**TASK BRIEF**
Reproduce every line of the source data below character for character.

*** SUPPLIED RECORDS

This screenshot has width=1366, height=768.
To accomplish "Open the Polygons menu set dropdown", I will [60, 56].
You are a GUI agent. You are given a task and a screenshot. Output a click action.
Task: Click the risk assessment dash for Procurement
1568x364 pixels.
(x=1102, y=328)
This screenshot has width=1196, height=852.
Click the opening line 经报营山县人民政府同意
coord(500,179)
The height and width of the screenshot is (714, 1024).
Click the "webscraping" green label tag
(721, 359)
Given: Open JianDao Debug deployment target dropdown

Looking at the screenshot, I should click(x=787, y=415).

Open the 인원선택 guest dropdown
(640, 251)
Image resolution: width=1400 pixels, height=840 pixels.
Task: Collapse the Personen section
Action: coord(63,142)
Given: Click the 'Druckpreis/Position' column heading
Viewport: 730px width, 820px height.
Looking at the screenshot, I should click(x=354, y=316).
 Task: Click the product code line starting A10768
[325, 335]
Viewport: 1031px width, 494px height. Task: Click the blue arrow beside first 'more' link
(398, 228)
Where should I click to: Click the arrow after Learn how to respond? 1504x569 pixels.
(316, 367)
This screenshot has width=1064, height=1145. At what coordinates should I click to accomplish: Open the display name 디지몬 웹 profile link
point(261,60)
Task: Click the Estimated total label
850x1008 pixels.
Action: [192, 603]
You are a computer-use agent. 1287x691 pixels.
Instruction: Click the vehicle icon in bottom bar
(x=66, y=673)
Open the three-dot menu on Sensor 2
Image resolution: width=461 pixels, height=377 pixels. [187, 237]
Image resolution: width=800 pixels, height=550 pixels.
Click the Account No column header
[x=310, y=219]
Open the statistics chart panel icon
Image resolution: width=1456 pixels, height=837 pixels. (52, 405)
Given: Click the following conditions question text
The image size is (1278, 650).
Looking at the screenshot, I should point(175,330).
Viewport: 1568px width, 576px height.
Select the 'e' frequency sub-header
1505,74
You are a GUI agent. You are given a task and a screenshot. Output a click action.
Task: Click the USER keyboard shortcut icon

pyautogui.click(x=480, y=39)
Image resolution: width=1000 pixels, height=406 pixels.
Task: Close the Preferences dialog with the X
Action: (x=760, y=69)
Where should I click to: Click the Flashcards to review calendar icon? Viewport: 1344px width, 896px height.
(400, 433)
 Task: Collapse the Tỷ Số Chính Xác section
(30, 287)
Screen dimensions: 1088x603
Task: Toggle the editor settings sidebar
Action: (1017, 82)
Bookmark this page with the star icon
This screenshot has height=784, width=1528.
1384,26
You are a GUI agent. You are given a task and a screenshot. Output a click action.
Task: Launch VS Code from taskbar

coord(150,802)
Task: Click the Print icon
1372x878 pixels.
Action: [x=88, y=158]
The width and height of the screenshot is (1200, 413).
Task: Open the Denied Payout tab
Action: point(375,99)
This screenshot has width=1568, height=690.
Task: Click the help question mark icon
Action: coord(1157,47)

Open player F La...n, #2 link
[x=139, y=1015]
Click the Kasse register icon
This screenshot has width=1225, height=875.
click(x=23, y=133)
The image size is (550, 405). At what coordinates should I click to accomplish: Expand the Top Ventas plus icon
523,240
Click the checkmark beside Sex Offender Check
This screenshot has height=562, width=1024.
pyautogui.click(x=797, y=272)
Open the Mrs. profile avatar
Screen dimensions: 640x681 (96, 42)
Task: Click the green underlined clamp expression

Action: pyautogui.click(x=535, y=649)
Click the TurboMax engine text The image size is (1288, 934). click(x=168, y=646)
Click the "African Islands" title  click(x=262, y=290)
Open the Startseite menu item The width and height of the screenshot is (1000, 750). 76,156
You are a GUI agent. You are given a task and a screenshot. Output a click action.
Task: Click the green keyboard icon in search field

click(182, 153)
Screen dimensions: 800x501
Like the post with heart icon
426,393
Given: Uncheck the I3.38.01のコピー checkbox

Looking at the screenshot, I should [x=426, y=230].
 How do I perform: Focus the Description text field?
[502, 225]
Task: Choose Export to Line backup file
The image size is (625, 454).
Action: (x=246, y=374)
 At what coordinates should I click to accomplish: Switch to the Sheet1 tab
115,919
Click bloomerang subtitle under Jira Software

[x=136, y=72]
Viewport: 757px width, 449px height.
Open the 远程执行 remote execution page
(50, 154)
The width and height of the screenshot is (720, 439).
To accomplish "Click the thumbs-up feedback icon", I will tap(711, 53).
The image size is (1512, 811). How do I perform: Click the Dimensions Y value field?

******

**EXERCISE SOLUTION**
This screenshot has width=1366, height=768.
To accomplish "Open the Polygons menu set dropdown", I will [60, 56].
You are a GUI agent. You are given a task and a screenshot. Output a click action.
Task: Click the risk assessment dash for Procurement
1568x364 pixels.
(x=1102, y=328)
This screenshot has width=1196, height=852.
Click the opening line 经报营山县人民政府同意
coord(500,179)
The height and width of the screenshot is (714, 1024).
Click the "webscraping" green label tag
(721, 359)
Given: Open JianDao Debug deployment target dropdown

Looking at the screenshot, I should click(x=787, y=415).

Open the 인원선택 guest dropdown
(640, 251)
Image resolution: width=1400 pixels, height=840 pixels.
Task: Collapse the Personen section
Action: coord(63,142)
Given: Click the 'Druckpreis/Position' column heading
Viewport: 730px width, 820px height.
Looking at the screenshot, I should click(x=354, y=316).
 Task: Click the product code line starting A10768
[325, 335]
Viewport: 1031px width, 494px height. Task: Click the blue arrow beside first 'more' link
(398, 228)
Where should I click to: Click the arrow after Learn how to respond? 1504x569 pixels.
(316, 367)
This screenshot has width=1064, height=1145. At what coordinates should I click to accomplish: Open the display name 디지몬 웹 profile link
point(261,60)
Task: Click the Estimated total label
850x1008 pixels.
Action: [192, 603]
You are a computer-use agent. 1287x691 pixels.
Instruction: Click the vehicle icon in bottom bar
(x=66, y=673)
Open the three-dot menu on Sensor 2
Image resolution: width=461 pixels, height=377 pixels. [187, 237]
Image resolution: width=800 pixels, height=550 pixels.
Click the Account No column header
[x=310, y=219]
Open the statistics chart panel icon
Image resolution: width=1456 pixels, height=837 pixels. (52, 405)
Given: Click the following conditions question text
The image size is (1278, 650).
Looking at the screenshot, I should point(175,330).
Viewport: 1568px width, 576px height.
Select the 'e' frequency sub-header
1505,74
You are a GUI agent. You are given a task and a screenshot. Output a click action.
Task: Click the USER keyboard shortcut icon

pyautogui.click(x=480, y=39)
Image resolution: width=1000 pixels, height=406 pixels.
Task: Close the Preferences dialog with the X
Action: (x=760, y=69)
Where should I click to: Click the Flashcards to review calendar icon? Viewport: 1344px width, 896px height.
(400, 433)
 Task: Collapse the Tỷ Số Chính Xác section
(30, 287)
Screen dimensions: 1088x603
Task: Toggle the editor settings sidebar
Action: (1017, 82)
Bookmark this page with the star icon
This screenshot has height=784, width=1528.
1384,26
You are a GUI agent. You are given a task and a screenshot. Output a click action.
Task: Launch VS Code from taskbar

coord(150,802)
Task: Click the Print icon
1372x878 pixels.
Action: [x=88, y=158]
The width and height of the screenshot is (1200, 413).
Task: Open the Denied Payout tab
Action: point(375,99)
This screenshot has width=1568, height=690.
Task: Click the help question mark icon
Action: coord(1157,47)

Open player F La...n, #2 link
[x=139, y=1015]
Click the Kasse register icon
This screenshot has width=1225, height=875.
click(x=23, y=133)
The image size is (550, 405). At what coordinates should I click to accomplish: Expand the Top Ventas plus icon
523,240
Click the checkmark beside Sex Offender Check
This screenshot has height=562, width=1024.
pyautogui.click(x=797, y=272)
Open the Mrs. profile avatar
Screen dimensions: 640x681 (96, 42)
Task: Click the green underlined clamp expression

Action: pyautogui.click(x=535, y=649)
Click the TurboMax engine text The image size is (1288, 934). click(x=168, y=646)
Click the "African Islands" title  click(x=262, y=290)
Open the Startseite menu item The width and height of the screenshot is (1000, 750). 76,156
You are a GUI agent. You are given a task and a screenshot. Output a click action.
Task: Click the green keyboard icon in search field

click(182, 153)
Screen dimensions: 800x501
Like the post with heart icon
426,393
Given: Uncheck the I3.38.01のコピー checkbox

Looking at the screenshot, I should [x=426, y=230].
 How do I perform: Focus the Description text field?
[502, 225]
Task: Choose Export to Line backup file
The image size is (625, 454).
Action: (x=246, y=374)
 At what coordinates should I click to accomplish: Switch to the Sheet1 tab
115,919
Click bloomerang subtitle under Jira Software

[x=136, y=72]
Viewport: 757px width, 449px height.
Open the 远程执行 remote execution page
(50, 154)
The width and height of the screenshot is (720, 439).
To accomplish "Click the thumbs-up feedback icon", I will tap(711, 53).
The image size is (1512, 811). How do I perform: Click the Dimensions Y value field?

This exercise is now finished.